» RECORDED DATA
--------------------

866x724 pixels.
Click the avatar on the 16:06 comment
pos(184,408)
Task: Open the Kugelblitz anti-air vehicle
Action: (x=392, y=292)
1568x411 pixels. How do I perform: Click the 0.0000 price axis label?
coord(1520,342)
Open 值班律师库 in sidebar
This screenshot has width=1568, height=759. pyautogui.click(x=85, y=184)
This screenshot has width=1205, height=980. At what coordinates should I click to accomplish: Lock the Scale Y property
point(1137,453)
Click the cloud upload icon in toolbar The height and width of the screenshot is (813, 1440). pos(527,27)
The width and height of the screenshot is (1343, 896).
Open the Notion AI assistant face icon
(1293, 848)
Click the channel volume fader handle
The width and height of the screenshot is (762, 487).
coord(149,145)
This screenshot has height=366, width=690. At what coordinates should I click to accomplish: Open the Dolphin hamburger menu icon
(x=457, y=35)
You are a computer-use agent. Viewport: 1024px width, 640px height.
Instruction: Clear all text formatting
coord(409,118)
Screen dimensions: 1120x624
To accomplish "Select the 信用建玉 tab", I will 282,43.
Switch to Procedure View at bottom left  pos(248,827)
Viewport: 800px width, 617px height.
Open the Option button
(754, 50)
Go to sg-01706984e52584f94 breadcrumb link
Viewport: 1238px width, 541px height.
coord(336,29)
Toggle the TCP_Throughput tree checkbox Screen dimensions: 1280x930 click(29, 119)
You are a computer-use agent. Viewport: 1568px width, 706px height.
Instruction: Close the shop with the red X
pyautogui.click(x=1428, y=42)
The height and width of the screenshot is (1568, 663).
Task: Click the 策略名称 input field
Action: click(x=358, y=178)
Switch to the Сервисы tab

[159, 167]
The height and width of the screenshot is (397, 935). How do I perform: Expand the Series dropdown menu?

--------------------

» WORK REQUIRED
Please make an exact copy of every record, leaving nothing out.

» COMPLETED TASK
866x724 pixels.
Click the avatar on the 16:06 comment
pos(184,408)
Task: Open the Kugelblitz anti-air vehicle
Action: (x=392, y=292)
1568x411 pixels. How do I perform: Click the 0.0000 price axis label?
coord(1520,342)
Open 值班律师库 in sidebar
This screenshot has width=1568, height=759. pyautogui.click(x=85, y=184)
This screenshot has width=1205, height=980. At what coordinates should I click to accomplish: Lock the Scale Y property
point(1137,453)
Click the cloud upload icon in toolbar The height and width of the screenshot is (813, 1440). pos(527,27)
The width and height of the screenshot is (1343, 896).
Open the Notion AI assistant face icon
(1293, 848)
Click the channel volume fader handle
The width and height of the screenshot is (762, 487).
coord(149,145)
This screenshot has height=366, width=690. At what coordinates should I click to accomplish: Open the Dolphin hamburger menu icon
(x=457, y=35)
You are a computer-use agent. Viewport: 1024px width, 640px height.
Instruction: Clear all text formatting
coord(409,118)
Screen dimensions: 1120x624
To accomplish "Select the 信用建玉 tab", I will 282,43.
Switch to Procedure View at bottom left  pos(248,827)
Viewport: 800px width, 617px height.
Open the Option button
(754, 50)
Go to sg-01706984e52584f94 breadcrumb link
Viewport: 1238px width, 541px height.
coord(336,29)
Toggle the TCP_Throughput tree checkbox Screen dimensions: 1280x930 click(29, 119)
You are a computer-use agent. Viewport: 1568px width, 706px height.
Instruction: Close the shop with the red X
pyautogui.click(x=1428, y=42)
The height and width of the screenshot is (1568, 663).
Task: Click the 策略名称 input field
Action: click(x=358, y=178)
Switch to the Сервисы tab

[159, 167]
The height and width of the screenshot is (397, 935). How do I perform: Expand the Series dropdown menu?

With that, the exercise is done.